Average long-term mortgage rates in the United States have fallen slightly, still above 5%


Average long-term mortgage rates in the United States have fallen slightly this week, although interest rates on the main 30-year home loan remain high.

Mortgage buyer Freddie Mac reported Thursday that the 30-year rate fell to 5.09% from 5.1% last week. On the other hand, the average rate was 2.99% a year ago. Until about six weeks ago, rates hadn’t breached the 5% mark in over a decade.

The average rate for 15-year fixed-rate mortgages, popular among those refinancing their homes, rose slightly to 4.32% from 4.31% last week.

Last month, the Federal Reserve stepped up its fight against the worst inflation in 40 years by raising its benchmark interest rate by half a percentage point and signaling more significant rate hikes to come. The Fed’s move, its most aggressive since 2000, means higher costs for mortgages as well as credit cards, auto loans and other borrowing for individuals and businesses.

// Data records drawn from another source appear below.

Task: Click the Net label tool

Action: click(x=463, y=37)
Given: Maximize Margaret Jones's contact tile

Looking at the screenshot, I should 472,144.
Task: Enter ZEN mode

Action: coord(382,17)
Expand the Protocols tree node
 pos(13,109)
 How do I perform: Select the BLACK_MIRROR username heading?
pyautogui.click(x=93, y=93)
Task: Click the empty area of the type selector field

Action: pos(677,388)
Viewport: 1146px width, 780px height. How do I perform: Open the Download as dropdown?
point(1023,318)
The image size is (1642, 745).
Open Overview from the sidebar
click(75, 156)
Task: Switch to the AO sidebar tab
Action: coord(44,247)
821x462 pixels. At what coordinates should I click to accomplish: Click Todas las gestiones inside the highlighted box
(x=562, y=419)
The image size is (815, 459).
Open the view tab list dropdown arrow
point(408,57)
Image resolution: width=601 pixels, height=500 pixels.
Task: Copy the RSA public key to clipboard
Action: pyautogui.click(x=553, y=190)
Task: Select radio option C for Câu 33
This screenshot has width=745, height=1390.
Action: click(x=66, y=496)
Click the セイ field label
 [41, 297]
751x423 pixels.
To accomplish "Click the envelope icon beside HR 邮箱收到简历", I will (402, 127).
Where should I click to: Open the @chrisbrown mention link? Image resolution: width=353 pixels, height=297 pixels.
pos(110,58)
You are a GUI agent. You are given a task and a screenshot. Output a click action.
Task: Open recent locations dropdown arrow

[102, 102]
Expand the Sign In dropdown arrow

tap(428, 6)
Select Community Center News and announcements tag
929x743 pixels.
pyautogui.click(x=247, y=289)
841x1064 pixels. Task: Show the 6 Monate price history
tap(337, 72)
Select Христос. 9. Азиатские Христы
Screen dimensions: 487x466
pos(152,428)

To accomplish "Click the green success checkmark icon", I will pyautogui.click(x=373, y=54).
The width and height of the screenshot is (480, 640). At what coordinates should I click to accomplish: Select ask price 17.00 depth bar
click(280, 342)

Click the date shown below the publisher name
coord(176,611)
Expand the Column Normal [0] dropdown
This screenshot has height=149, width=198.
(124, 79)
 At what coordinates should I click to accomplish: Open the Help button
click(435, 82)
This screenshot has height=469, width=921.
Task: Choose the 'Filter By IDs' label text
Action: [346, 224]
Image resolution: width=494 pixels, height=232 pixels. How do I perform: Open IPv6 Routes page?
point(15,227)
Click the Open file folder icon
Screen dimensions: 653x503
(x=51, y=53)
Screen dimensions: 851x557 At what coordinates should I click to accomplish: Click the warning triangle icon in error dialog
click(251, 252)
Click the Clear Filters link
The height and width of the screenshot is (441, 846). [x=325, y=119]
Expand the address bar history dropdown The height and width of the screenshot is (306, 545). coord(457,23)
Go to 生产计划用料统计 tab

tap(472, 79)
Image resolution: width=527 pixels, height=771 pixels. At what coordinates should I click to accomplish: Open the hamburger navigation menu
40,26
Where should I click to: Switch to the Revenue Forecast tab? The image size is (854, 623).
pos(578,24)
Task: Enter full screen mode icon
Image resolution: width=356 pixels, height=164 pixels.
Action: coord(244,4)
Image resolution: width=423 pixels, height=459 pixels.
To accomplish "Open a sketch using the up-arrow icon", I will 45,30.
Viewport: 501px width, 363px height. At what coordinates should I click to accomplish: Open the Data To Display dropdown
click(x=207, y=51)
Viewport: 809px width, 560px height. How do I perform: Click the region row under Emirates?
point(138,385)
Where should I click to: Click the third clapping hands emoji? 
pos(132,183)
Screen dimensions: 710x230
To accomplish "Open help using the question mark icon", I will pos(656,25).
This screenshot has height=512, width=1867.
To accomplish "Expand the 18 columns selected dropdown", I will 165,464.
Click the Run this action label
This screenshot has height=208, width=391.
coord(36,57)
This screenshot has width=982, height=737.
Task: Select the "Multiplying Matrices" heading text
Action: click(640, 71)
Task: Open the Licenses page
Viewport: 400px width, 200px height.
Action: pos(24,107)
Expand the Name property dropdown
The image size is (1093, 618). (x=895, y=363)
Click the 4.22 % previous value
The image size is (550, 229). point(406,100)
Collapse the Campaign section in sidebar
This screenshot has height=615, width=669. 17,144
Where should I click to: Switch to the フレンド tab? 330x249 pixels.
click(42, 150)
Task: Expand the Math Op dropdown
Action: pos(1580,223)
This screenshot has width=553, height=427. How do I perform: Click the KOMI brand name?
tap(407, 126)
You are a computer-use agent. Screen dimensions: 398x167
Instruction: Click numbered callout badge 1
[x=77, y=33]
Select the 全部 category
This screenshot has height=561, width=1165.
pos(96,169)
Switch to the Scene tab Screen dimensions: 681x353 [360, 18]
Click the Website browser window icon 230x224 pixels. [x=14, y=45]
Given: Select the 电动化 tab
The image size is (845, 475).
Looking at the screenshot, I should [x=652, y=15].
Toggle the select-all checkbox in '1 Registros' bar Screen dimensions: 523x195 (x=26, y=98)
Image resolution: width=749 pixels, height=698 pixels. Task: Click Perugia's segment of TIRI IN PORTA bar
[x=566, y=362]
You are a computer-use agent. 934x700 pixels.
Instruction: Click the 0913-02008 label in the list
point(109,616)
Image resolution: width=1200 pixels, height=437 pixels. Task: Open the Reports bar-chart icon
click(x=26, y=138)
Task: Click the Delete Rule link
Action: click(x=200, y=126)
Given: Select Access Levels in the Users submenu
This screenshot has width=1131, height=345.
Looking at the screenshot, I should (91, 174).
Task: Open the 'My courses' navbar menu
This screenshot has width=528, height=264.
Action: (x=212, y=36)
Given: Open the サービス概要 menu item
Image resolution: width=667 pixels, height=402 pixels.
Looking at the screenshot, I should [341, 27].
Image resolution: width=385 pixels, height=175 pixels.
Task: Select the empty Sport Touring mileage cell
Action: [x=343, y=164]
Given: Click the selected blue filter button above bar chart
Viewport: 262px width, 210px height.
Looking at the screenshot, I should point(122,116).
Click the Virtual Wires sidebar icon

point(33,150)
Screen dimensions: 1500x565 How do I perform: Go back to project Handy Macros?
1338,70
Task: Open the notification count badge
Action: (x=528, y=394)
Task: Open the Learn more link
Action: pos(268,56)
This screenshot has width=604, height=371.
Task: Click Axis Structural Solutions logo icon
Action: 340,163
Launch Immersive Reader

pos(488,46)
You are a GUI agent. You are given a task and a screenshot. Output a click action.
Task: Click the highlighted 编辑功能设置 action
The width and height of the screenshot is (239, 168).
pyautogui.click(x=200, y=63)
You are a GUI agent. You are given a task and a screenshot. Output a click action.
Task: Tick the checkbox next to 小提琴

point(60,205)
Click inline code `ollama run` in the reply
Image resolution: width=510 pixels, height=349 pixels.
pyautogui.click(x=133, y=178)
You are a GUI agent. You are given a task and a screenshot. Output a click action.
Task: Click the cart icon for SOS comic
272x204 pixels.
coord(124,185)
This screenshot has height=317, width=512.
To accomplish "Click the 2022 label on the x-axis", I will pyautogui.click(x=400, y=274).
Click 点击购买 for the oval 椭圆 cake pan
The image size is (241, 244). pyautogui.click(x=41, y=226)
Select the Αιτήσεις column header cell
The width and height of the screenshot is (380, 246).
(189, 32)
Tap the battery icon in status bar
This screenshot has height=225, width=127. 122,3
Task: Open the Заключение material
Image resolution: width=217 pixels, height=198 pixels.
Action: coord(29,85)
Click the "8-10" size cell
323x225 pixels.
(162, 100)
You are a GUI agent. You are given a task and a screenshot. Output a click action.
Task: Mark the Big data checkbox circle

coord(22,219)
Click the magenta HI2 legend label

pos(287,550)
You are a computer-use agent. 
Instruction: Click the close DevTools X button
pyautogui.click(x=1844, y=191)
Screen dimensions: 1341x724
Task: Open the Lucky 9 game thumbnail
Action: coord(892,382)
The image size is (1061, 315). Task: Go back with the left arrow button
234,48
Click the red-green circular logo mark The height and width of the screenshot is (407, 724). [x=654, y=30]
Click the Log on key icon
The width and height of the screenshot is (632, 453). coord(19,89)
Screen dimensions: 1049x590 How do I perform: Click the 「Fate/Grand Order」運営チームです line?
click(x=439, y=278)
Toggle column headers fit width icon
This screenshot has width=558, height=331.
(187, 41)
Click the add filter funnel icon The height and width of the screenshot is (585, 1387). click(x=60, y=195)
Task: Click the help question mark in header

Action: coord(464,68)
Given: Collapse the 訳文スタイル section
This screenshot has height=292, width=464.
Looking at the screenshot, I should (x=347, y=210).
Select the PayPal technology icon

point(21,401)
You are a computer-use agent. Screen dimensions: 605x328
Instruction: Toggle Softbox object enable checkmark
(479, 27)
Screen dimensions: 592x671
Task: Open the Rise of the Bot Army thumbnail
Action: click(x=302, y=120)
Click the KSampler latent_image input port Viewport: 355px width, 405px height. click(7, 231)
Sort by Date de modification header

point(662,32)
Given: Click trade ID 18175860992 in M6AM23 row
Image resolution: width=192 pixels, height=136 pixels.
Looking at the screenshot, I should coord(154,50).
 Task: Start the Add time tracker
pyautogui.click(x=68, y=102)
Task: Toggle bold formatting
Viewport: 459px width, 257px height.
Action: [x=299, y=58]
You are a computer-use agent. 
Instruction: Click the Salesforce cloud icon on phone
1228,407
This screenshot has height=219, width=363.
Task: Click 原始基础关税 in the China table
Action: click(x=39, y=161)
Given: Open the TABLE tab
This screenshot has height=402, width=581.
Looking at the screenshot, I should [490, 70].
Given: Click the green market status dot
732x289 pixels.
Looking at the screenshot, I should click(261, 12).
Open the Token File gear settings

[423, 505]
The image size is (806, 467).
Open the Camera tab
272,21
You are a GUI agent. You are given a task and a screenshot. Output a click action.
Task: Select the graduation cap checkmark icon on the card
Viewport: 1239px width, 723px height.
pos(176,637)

Rising borrowing rates appear to be slowing the housing market, a crucial sector of the economy. In April, sales of existing homes and new homes showed signs of losing momentum, aggravated by the sharp rise in house prices and a reduced supply of available properties.

Home ownership has become an increasingly difficult aspiration, especially for first-time buyers. Along with skyrocketing inflation, rising mortgage rates and soaring home prices, the supply of homes for sale continues to be tight.

The United States remains stuck in the painful grip of high inflation, which has caused particularly severe hardship for low-income households, many of whom are people of color. Although many American workers have received significant wage increases, their wages in most cases have not kept pace with inflation. In April, consumer prices jumped 8.3% from a year earlier, just below the fastest rise in four decades set a month earlier.